На вершине моей крохотной славы, в невзрачном десятилетнем возрасте, я, пчеловод, ужаленный собственной пчелой, влюбился в фотокарточку. Я был глубоко, отчаянно и непоколебимо влюблен.
Эту фотографию я получил от тети Меты вместе с пачкой открыток. Не будь я один в доме, где никто не мог заглянуть через мое плечо, мне, наверное, не довелось бы испытать длительный экстаз, а потом — жестокое разочарование. Но я был один, когда явился почтальон; я в полном одиночестве вскрыл конверт с подарком и среди открыток, изображавших девиц из Варьете, среди любительских снимков — мои дядюшки в котелках, сидящие в повозках и двуколках, и тетки с муравьиными талиями на велосипедах или возле них — я, один в пустом доме, встретил свою судьбу. И то, что случилось в тот день, в ту минуту, уже нельзя было изменить.

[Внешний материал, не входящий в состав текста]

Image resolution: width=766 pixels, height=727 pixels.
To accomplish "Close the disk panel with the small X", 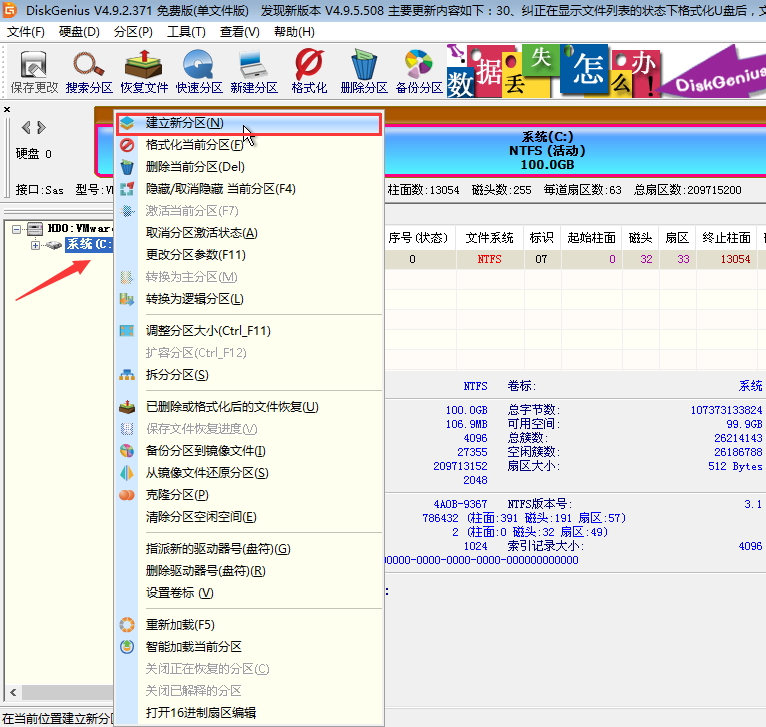I will coord(7,110).
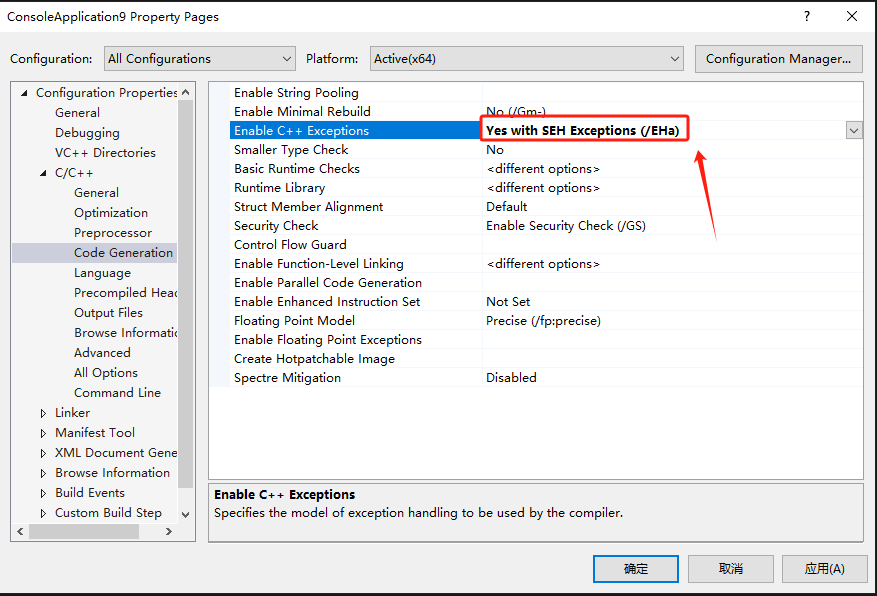This screenshot has height=596, width=877.
Task: Click the 取消 button
Action: pyautogui.click(x=730, y=568)
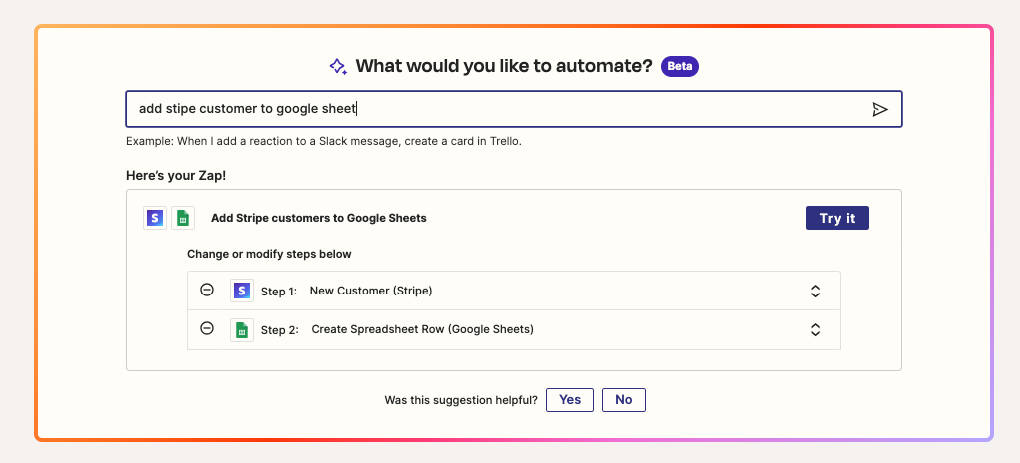Select the New Customer (Stripe) step label

click(x=371, y=291)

Я увидел фотографию. Дверь в тот известный мне протухший мир бесшумно закрылась за моей спиной. Я очутился в преддверии рая. И золотой, сверкающий алмазами трон стал теперь моим. Я понял, что все мои тайные влюбленности были ненастоящими, были выдуманными, были ничем. И напрасно у меня замирала душа от теней — пусть даже одушевленных; от видений! — пусть даже самых радужных, от пустеньких существ, от обманчивой внешности, от облаков кисеи, платьев без женщин, мужских имен без мужчин. С любовью у меня было только шапочное знакомство.